00:43:12.000 And if you want the best microcosm to prove this point, look at Israel.
00:43:17.000 Israel, from 1948 to 1978, super liberal, super progressive, socialist in nature.
00:43:25.000 And then Likud, which is their version of republicanism, won the seat.
00:43:30.000 And for the next 20 years, it went back and forth, back and forth.
00:43:35.000 Likud, labor.
00:43:36.000 Likud, labor.
00:43:37.000 Labor is the democrat version in Israeli politics.
00:43:41.000 And then starting in 2006, it's been nothing but Likud.
00:43:45.000 And it's getting more conservative.
00:43:46.000 It's more conservative now.
00:43:47.000 And that's precisely because...
00:43:50.000 Massive amounts of religious Jews are there.
00:43:52.000 They're having kids.
00:43:53.000 They're voting.
00:43:54.000 And right of return, people are coming like crazy.
00:43:55.000 It's fantastic.
00:43:57.000 Atheism destroys.
00:43:58.000 Yes.
00:43:58.000 Atheism kills.
00:43:59.000 Atheism steals.
00:44:01.000 Right.
00:44:01.000 The combo pact.
00:44:02.000 Yes, exactly right.
00:44:03.000 It is a very comprehensive sense.
00:44:06.000 When you read these books, you will know that there's a God.
00:44:10.000 You will come to God, and you will, at the very least, understand how shallow atheistic thinking is.

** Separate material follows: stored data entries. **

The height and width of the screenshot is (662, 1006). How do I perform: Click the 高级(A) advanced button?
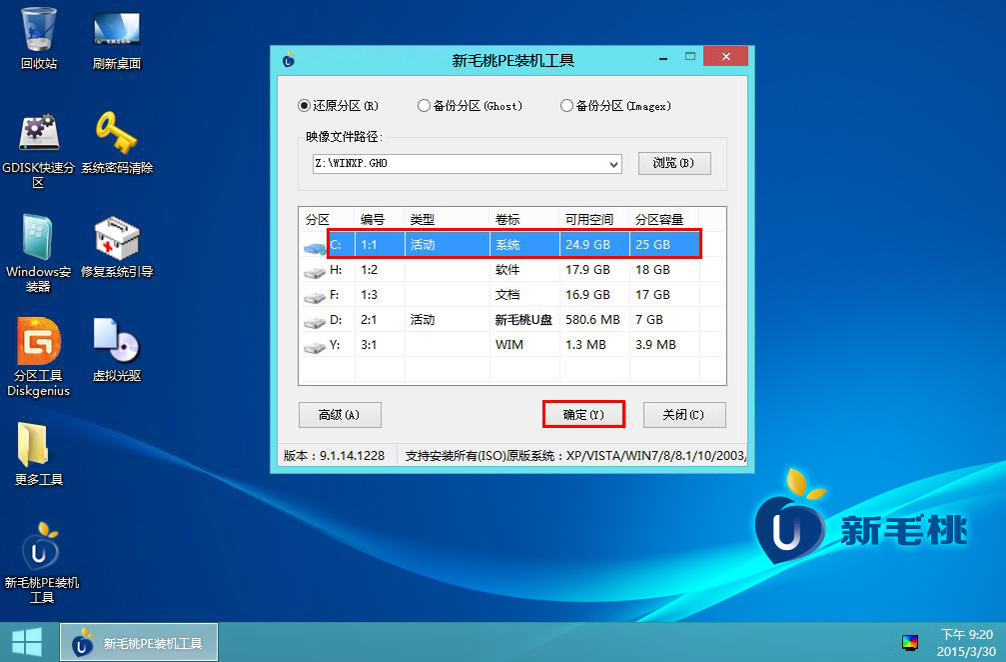340,415
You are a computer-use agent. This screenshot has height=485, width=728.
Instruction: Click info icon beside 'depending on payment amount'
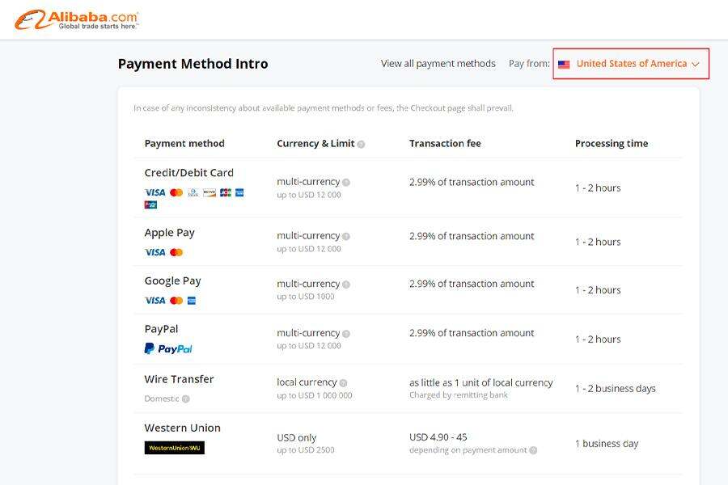(533, 450)
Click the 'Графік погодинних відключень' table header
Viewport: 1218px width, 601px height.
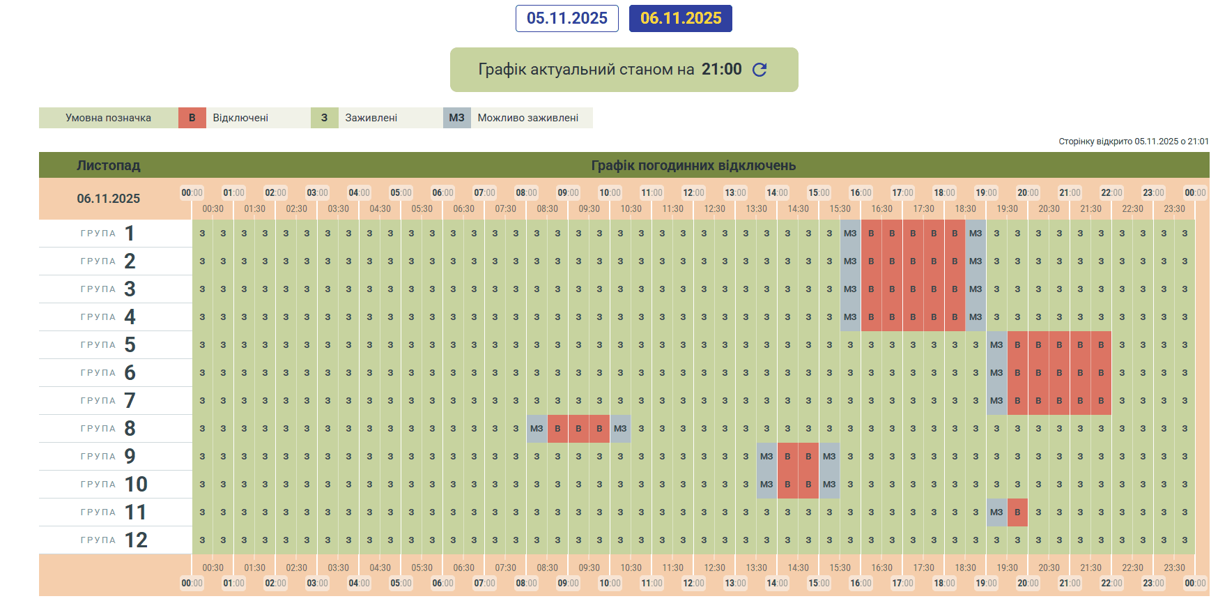693,165
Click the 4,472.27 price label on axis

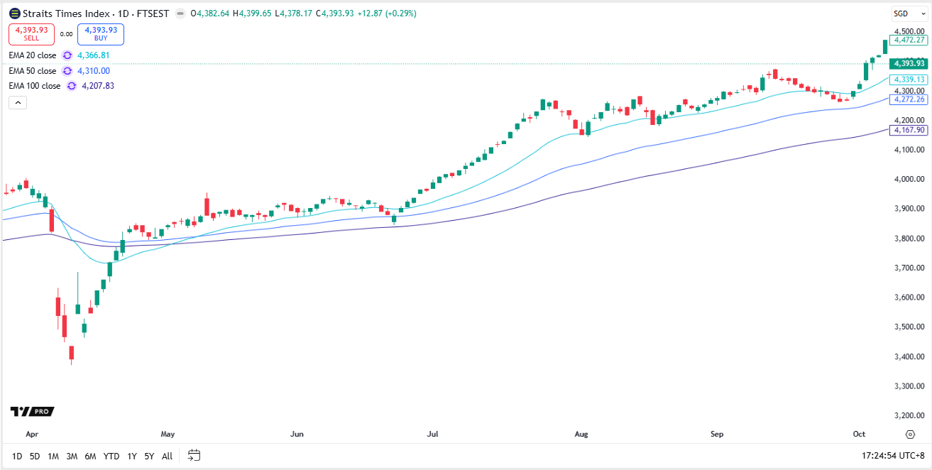tap(909, 40)
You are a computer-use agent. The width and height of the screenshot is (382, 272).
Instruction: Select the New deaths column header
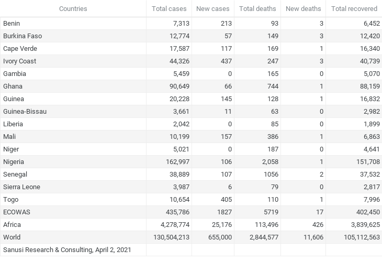[x=304, y=9]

00:44:19.000 And I really think it's going to be a treasure trove for you, for anyone who reads it, to just enjoy God in the way that God wants us to enjoy.
00:44:29.000 He doesn't want us just to believe in Him.
00:44:31.000 I think He wants us to activate Him.
00:44:35.000 God is a verb more than it is just a belief.
00:44:39.000 Very good.
00:44:40.000 Thank you, my friend.
00:44:41.000 Thank you, Charlie.
00:44:41.000 Barack Lurie, check out his books, Atheism Kills, Atheism Destroys, Atheism Steals.
00:44:46.000 Thanks so much.
00:44:47.000 God bless.
00:44:48.000 Thanks so much for listening, everybody.